POINT MUTATIONS AT CODON 61 OF THE c-H-RAS GENE DETECTED IN PARAFFIN SECTIONS OF SPONTANEOUS HEPATOCELLULAR TUMORS IN AGED B6C3F1 MICE

Abstract

The frequency and mutational profile of c-H-ras gene activation were determined in spontaneous hepatocellular tumors in aged B6C3F1 mice.
After DNA isolation from formalin-fixed paraffin-embedded tissue sections and amplification by a polymerase chain reaction (PCR), a non-isotopic method using chemiluminescence for dot blot hybridi-zation was applied to detect c-H-ras mutations.

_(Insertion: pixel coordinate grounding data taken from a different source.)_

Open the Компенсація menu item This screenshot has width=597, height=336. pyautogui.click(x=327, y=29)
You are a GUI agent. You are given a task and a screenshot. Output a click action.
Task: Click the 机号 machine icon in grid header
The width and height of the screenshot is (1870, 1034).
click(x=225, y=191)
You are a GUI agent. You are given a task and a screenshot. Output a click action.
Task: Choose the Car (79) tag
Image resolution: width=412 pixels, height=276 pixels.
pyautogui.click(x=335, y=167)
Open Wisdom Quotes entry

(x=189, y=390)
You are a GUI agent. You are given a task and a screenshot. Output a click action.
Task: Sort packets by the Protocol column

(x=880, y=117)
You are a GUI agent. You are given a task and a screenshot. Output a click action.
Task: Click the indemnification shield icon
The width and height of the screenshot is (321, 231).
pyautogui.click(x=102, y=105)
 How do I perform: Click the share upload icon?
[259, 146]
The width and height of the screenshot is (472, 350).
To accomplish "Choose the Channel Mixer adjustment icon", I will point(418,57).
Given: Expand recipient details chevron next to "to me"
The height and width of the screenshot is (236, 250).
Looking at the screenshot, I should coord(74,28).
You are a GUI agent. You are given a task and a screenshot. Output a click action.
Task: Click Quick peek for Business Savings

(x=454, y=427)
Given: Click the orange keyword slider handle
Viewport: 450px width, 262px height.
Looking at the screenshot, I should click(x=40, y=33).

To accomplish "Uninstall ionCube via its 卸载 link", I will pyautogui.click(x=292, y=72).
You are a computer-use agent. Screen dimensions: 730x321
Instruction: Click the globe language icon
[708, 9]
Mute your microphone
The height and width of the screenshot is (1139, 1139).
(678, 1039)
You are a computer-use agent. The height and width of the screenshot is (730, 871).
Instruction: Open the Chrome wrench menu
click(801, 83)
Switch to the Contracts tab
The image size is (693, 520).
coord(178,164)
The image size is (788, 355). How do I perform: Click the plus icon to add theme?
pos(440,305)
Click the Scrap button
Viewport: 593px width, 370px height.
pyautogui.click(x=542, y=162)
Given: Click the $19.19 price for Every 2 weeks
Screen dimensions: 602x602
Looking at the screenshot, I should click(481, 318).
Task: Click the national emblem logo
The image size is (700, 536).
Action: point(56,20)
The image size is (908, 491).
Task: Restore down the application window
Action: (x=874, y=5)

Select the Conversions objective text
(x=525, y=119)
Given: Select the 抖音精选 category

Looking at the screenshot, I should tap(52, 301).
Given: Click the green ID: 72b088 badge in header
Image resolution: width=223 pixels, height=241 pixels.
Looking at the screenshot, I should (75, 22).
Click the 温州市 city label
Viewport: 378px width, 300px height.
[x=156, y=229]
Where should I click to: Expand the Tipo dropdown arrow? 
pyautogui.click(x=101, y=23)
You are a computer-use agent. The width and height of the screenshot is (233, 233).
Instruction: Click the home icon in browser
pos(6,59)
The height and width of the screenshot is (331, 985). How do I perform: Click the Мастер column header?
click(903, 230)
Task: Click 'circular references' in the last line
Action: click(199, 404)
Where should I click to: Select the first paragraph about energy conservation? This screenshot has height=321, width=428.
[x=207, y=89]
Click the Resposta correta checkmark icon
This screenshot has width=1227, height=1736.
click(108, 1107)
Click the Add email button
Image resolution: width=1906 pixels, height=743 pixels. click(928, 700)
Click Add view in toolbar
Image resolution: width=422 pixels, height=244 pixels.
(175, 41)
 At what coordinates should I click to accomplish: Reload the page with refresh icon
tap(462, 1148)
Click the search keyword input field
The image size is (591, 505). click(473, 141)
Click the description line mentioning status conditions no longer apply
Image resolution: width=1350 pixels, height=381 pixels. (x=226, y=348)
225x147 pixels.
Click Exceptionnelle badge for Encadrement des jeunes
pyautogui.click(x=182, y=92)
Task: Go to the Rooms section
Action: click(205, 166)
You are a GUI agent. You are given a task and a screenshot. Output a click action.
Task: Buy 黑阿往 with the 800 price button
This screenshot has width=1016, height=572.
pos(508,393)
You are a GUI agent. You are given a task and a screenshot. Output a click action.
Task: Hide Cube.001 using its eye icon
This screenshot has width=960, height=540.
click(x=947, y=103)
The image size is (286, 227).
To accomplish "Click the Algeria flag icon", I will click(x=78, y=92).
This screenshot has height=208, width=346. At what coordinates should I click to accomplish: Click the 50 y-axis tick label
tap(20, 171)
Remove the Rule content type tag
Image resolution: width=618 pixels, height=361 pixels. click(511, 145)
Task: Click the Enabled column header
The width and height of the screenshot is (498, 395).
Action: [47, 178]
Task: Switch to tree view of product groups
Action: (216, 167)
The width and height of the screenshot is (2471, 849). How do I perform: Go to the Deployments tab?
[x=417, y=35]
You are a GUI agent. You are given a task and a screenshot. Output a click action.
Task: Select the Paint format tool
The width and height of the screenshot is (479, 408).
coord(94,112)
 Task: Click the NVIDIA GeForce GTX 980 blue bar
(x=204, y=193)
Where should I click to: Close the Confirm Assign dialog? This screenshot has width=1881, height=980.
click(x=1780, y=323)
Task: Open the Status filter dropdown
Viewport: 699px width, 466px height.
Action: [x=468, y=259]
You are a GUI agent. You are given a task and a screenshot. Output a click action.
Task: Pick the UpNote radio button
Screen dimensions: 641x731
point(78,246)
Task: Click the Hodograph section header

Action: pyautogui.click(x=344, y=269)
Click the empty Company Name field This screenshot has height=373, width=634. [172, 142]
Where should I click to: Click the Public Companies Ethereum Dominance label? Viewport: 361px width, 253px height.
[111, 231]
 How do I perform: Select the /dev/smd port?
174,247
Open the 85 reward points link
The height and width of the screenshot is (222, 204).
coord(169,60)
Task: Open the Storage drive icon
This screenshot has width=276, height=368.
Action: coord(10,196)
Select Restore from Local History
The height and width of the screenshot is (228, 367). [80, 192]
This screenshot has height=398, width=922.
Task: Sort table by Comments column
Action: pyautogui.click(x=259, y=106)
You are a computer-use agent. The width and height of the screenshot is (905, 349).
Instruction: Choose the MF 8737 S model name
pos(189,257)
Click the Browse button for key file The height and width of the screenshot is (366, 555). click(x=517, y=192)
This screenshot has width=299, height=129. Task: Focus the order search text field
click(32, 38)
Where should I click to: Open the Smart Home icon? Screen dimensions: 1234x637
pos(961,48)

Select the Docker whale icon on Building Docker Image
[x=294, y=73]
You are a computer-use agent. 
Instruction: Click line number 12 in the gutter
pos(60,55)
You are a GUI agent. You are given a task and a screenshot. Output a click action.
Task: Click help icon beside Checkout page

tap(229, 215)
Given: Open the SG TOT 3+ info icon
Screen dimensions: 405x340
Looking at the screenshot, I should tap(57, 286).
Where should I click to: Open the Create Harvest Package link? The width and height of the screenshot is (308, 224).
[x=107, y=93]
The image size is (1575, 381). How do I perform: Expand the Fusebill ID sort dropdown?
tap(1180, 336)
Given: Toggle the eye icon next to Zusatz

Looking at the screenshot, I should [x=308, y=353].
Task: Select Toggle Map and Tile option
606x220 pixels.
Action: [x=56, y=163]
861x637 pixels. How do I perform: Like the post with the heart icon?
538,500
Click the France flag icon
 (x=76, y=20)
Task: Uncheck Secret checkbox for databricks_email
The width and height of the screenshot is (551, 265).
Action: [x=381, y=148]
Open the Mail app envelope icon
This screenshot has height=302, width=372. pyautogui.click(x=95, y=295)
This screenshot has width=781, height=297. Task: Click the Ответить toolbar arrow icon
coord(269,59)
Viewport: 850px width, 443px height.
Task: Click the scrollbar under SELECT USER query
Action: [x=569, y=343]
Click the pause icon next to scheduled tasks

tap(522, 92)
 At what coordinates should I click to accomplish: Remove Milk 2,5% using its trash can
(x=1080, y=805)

DNA sequence analysis of the c-H-ras gene from 59 hepatocellular tumors (39 carcinomas and 20 adenomas) revealed that 49 (83%) contained a point mutation at codon 61. Of 34 hepatocellular carcinomas with mutations, 15 tumors (44%) had a CAA to AAA transversion at the first base of the codon, and 11 (32%) and 8 (24%) had a CAA to CTA transversion and CAA to CGA transition, respectively, at the second base. Of 15 hepatocellular adenomas with mutations, 5 (33%) had CAA to AAA, 6 (40%) CAA to CTA, and 4 (27%) CAA to CGA mutations. There was no association between the morphological features of the spontaneous mouse liver tumors and the presence or pattern of codon 61 mutations.
These results show that spontaneous mouse liver tumors contain at least three different codon 61 mutations of the c-H-ras gene and that the non-isotopic method employed is useful in conventional laboratories to examine oncogene mutations.